С тех пор как комедия была представлена на театре, я прислушивался ко всем сделанным ей упрекам, ибо отдавал себе отчет, в каком месте тонкий критик мог бы приметить слабость. Я был готов отразить нападение; признаю с полной искренностью, что в иных местах предполагал настаивать на своем, в иных - оправдываться; а если бы уличен был в явных ошибках, то чистосердечно бы в них покаялся. Однако я не услышал ничего такого, что требовало бы публичного ответа. Самое существенное, что могло быть истолковано как упрек, следовало бы отнести не на счет сей пиесы, но на счет всех или большей части пиес, которые вообще были когда-либо написаны: речь идет о монологе. И потому я хочу ответить на этот упрек не столько ради самого себя, сколько для того, чтобы избавить от хлопот своих собратьев, коим могут сделать подобный же упрек.
Я допускаю, что когда человек разговаривает сам с собой, это может показаться нелепым и противоестественным; так оно и есть по большей части; но порою могут представиться обстоятельства, в корне меняющие дело. Так нередко бывает с человеком, который вынашивает некий замысел, сосредоточась на нем, и когда по самой природе сего замысла исключается наличие наперсника. Таково, конечно, всякое злодейство; есть и менее вредоносные намерения, которые отнюдь не подлежат передаче другому лицу. Само собою разумеется, что в подобных случаях зрители должны отчетливо видеть, замечает ли их сценический персонаж или нет. Ибо если он способен заподозрить, что кто-то слышит его разговор с самим собой, он становится до крайности отвратительным и смешным. Да и не только в таком случае, но и в любом месте пиесы, когда актер показывает зрителям, что знает об их присутствии, это невыносимо. С другой же стороны, когда актер, произносящий монолог, взвешивает наедине сам с собою pro и contra {За и против (лат.).}, обдумывая свой замысел, нам не следует воображать, что он говорит с нами, ни даже с самим собой: он лишь размышляет, и размышляет о том, о чем было бы непростительно глупо говорить вслух. Но поскольку мы являемся незримыми для него свидетелями развивающегося действия, а сочинитель полагает необходимым посвятить нас во все подробности затеваемых козней, то персонажу вменяется в обязанность уведомить нас о своих мыслях; а для того он должен высказать их вслух, коль скоро еще не изобретен иной способ сообщения мыслей.

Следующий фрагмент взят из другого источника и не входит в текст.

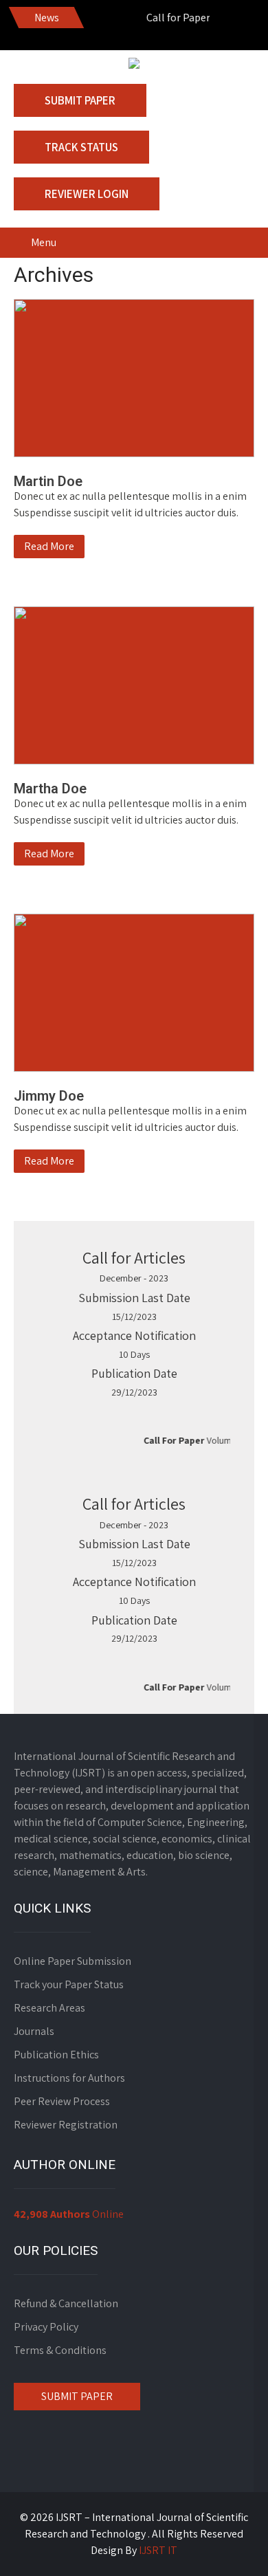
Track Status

Другой весьма неосновательный упрек был сделан теми, кто не удосужился разобраться в характерах действующих лиц. По их мнению, герой пиесы, как им было угодно выразиться (имелся в виду Милфонт),- простофиля, которого легче легкого вставить в дураках, обвести вокруг пальца. Но разве каждый, кого обманывают, непременно простак или глупец? В таком случае я боюсь, что мы сведем два различных сорта людей к одному и что самим мошенникам будет затруднительно оправдать свое звание. Неужели же чистосердечного и порядочного человека, питающего полное доверие к тому, кого он полагает своим другом, к тому, кто ему обязан всем, кто (подтверждая это мнение) соответственно себя ведет и проверен в ряде случаев, неужели - говорю этого человека, оказавшегося жертвой предательства, следует поверстать тотчас же в дураки по единственной причине, что тот, другой, оказался подлецом? Да, но ведь Милфонта предостерег в первом акте его друг Беззабуотер. А что собственно означало это предостережение? Оно всего лишь должно было пролить некоторый свет зрителям на характер Пройда до его появления, но никак не могло убедить Милфонта в измене; этого Беззабуотер сделать был не в состоянии, ибо не знал за Пройдом ничего предосудительного, тот просто ему не нравился. Что же до подозрений Беззабуотера о близости Пройда с леди Трухлдуб, то следует обратить внимание, как на это отвечает Милфонт, и сопоставить ответ с поведением Пройда на протяжении всей пиесы.